WHAT YOU WILL DO —
a. In the residency application guidance below, rewrite the paragraph that begins "In the fall of your third year" as a shorter version that keeps its main facts.
b. Using the residency application guidance below, answer these questions, each on its own line:
(i) Who may make grammatical changes to a summative comment but may not change its content?
(ii) Which office registers students for the ERAS in the fall of their third year?
(iii) When does the residency application process begin?
c. Repeat the part of the residency application guidance below that starts with "Work with your" and goes on through "lapses (if required)", with every word unchanged.

DOCUMENT EXTRACT —

━━━━━━━━━━━━━━━━

Review summative comments from each rotation
- These comments will be included in the Medical Student Performance Evaluation (MSPE)
- Any questions or concerns regarding content should be directed to the clerkship director
- Your Lead Advisor can make grammatical changes and edit for flow, but cannot change the content of the comment
Register your ERAS (Electronic Residency Application Service) token
- In the fall of your third year, the Registrar’s Office will be registering you for the ERAS. You will receive an email from the AAMC ERAS with a token to register for the system. While you will have limited access to the components of the ERAS application until fourth year, you will be able to have your letter writers upload any letters of reference that you receive in third year.
Once decided on a specialty request a career mentor
- Consider discussing
- Your individual competitiveness for the specialty
- Electives for third year
- Your experiences up to that point in your education and identify any gaps that you may need to fill with research/extracurriculars
- Scheduling options for fourth year
- Noteworthy characteristics for the MSPE
- Letters of recommendation
- Personal statement tips
- Away rotations
- Specialty parallel planning is suggested if you are considering a highly competitive specialty or if you are a less competitive candidate for your preferred specialty
- Parallel planning is not choosing a backup specialty, but rather identifying a second specialty that you would be equally happy practicing, and applying to both to help ensure a successful match should you not match in your primary specialty
- Discuss this option with your lead advisor and/or the Assistant Dean of Career Mentoring and Professional Development
The residency application process begins early in Phase 3. Utilize your first couple of rotations to finalize your specialty decision, if needed.
Work with your Lead Advisor and assigned Medical Student Education Dean on your Medical Student Performance Evaluation (MSPE)
- Discuss noteworthy characteristics
- Review Phase 2 required clerkship summative comments
- Discuss the required statement addressing remediation, leave of absence, or professionalism lapses (if required)

━━━━━━━━━━━━━━━━

DATA FOR REVIEW —
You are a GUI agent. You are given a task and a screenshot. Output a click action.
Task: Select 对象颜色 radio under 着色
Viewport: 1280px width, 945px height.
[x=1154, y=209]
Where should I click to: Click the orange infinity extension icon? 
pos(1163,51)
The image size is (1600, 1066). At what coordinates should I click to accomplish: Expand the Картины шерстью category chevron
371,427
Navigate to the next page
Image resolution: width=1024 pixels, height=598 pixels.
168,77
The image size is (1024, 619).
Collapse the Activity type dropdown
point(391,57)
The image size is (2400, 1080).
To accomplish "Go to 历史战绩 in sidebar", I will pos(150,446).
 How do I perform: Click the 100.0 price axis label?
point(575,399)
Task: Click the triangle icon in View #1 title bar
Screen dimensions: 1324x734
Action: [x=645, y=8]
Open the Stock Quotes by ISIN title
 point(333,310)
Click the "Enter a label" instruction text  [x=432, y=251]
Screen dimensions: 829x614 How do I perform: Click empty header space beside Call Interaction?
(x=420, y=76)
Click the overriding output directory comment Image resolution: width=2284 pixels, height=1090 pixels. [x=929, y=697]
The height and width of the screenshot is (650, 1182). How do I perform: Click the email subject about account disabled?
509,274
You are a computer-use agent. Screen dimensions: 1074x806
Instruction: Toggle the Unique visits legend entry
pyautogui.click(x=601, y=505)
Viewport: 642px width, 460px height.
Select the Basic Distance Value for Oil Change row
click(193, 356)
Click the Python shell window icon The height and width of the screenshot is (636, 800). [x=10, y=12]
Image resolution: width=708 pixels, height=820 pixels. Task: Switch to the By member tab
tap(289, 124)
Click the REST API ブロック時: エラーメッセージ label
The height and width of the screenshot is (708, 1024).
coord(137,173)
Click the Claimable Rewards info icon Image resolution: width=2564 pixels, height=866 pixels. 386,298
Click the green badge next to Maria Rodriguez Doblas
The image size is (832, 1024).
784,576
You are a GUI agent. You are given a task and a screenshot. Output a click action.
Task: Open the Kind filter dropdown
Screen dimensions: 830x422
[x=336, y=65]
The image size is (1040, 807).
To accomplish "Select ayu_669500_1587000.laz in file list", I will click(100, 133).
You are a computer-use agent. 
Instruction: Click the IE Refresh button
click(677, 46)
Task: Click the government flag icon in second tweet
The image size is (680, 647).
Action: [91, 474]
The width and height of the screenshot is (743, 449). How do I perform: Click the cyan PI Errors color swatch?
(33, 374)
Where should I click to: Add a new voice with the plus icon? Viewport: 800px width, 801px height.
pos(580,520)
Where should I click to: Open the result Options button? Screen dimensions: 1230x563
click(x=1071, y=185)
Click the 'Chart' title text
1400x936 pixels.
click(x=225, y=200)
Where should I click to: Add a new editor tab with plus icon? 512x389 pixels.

━━━━━━━━━━━━━━━━

COMPLETED EXERCISE —
a. In the fall of third year, the Registrar's Office registers students for the ERAS, and the AAMC ERAS emails each student a token to register for the system. Access to the application components stays limited until fourth year. Letter writers can still upload any letters of reference received in third year.

b.
(i) The Lead Advisor.
(ii) The Registrar's Office.
(iii) Early in Phase 3.

c.
Work with your Lead Advisor and assigned Medical Student Education Dean on your Medical Student Performance Evaluation (MSPE)
- Discuss noteworthy characteristics
- Review Phase 2 required clerkship summative comments
- Discuss the required statement addressing remediation, leave of absence, or professionalism lapses (if required)